Released: May 13, 2014
“Stack attack”? The NYPL controversy and the future of public libraries
The New York Public Library recently announced that it is rethinking its controversial plans to turn parts of its 42nd Street location into a public lending library—replacing the stacks that housed its research collection with a four-story atrium in the process. NYPL announced Thursday that they will scrap those plans due to budget concerns, and instead keep the research library and its stacks intact.
Or, as a New York Daily News headline put it: “The New York Public Library has pulled the plug on its planned stack attack.”
Some critics of the now-canceled plan had worried about the impact on area researchers, but the broader public debate centered around a more visceral reaction to the concept of a library abandoning its books in favor of digital resources, as described by New York residents in a video from The New York Times. Another critic interviewed by the Times worried that the library will become a less “serious” place, like a Starbucks (complete with coffee).
The NYPL’s situation is more complicated than a “books versus digital” debate, and it’s worth noting that the historic stacks of books in question were not open to the public to begin with (researchers would put in requests for books, which would be mechanically retrieved but could not leave the building). But public libraries across the country are grappling with similar issues of how central their collections of books should be as they strive to add digital services, expand learning resources, and serve as all-purpose community spaces.
Borrowing print books and browsing the stacks are still the two most popular activities among recent library visitors, but Americans value libraries as internet access points and general gathering spaces as well: 77% of Americans say that it is very important for public libraries to provide free access to computers and the internet, and 59% say that libraries should “definitely” create more comfortable spaces for reading, working, and relaxing at the library. Meanwhile, focus group participants often described their ideal library as having comfortable spaces where they could focus and get work done, with a collegial “coffeeshop” feel.

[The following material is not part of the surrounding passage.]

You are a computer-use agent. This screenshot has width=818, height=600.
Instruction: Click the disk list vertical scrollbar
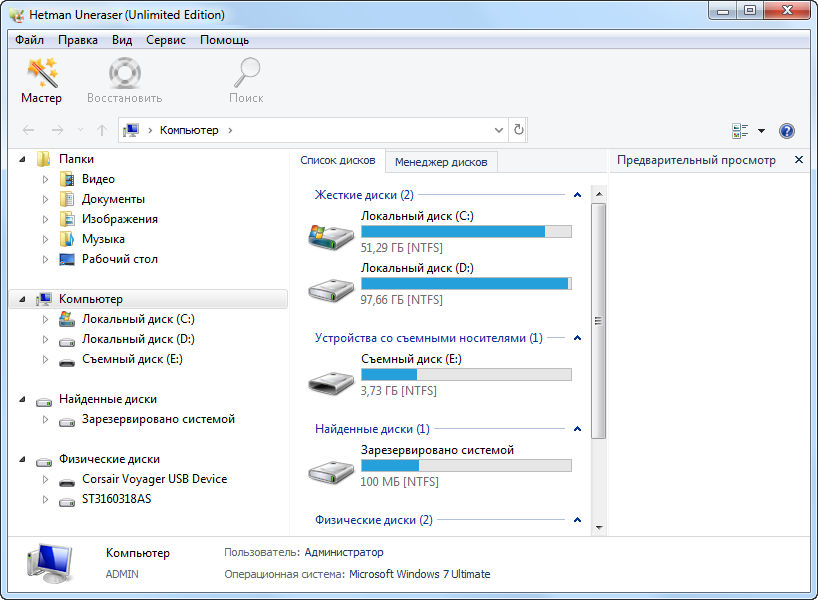pyautogui.click(x=599, y=320)
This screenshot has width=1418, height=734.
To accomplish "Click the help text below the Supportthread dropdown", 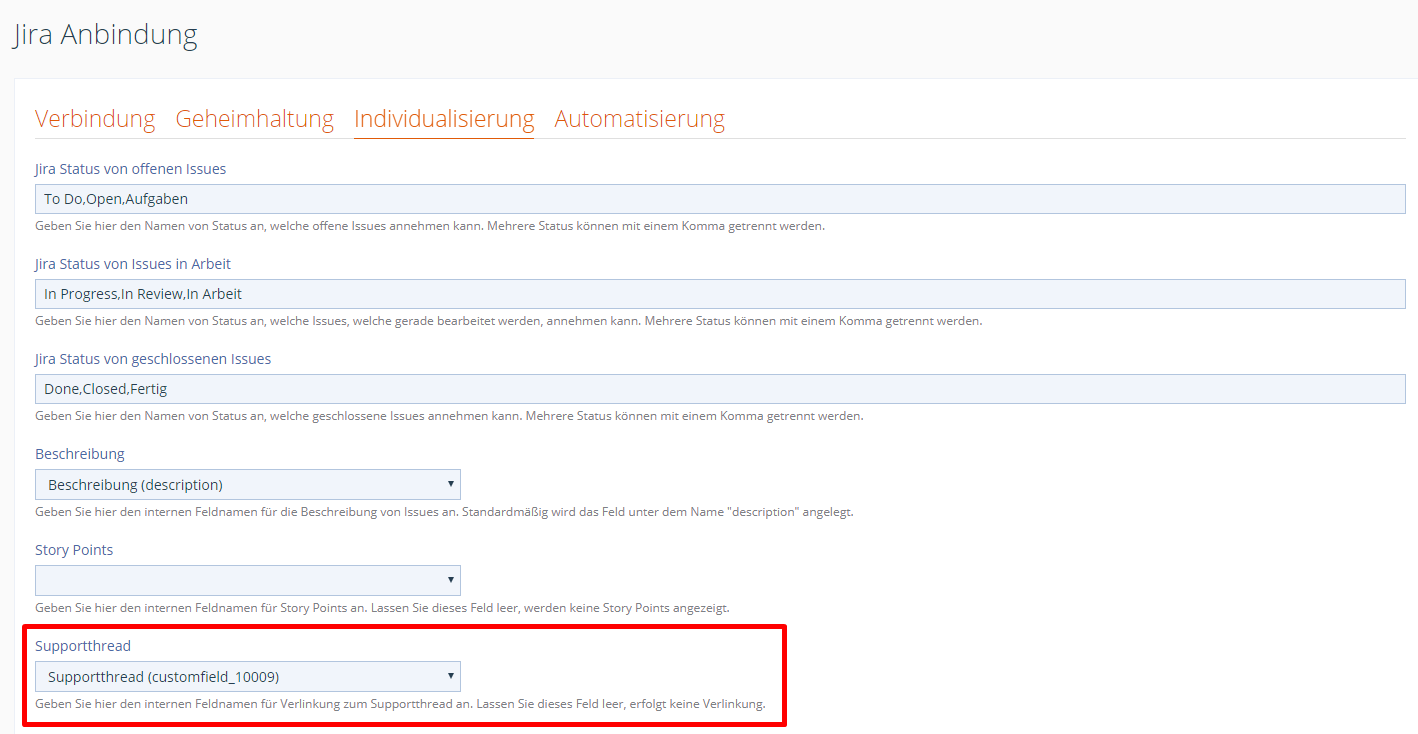I will tap(400, 704).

As the accompanying charts show, many Americans support a wide range of library resources, from free literacy programs for children to interactive learning experiences—as well as creating separate spaces in the library to accommodate these different types of services. For their part, libraries across the country are experimenting with new and innovative services in order to meet the particular needs of their communities.
Yet even as many Americans embrace the idea of a library experience that offers a wider variety of services and resources, most are wary of deemphasizing print books’ central place. Our research has found that Americans are less enthusiastic about automating the majority of library services or moving most services online, and even fewer are willing to sacrifice books for other services: Less than 20% of Americans say that libraries should “definitely” move some print books and stacks out of public locations in order to free up more space for things such as technology centers, reading rooms, meetings rooms, and cultural events.
Adults in their 50s and early 60s are most likely to be strongly against moving stacks of books out of public locations (41% say this), as are those with higher levels of education or household income. However, technology users are not necessarily more likely to advocate this than others, and in some cases are more likely to oppose it.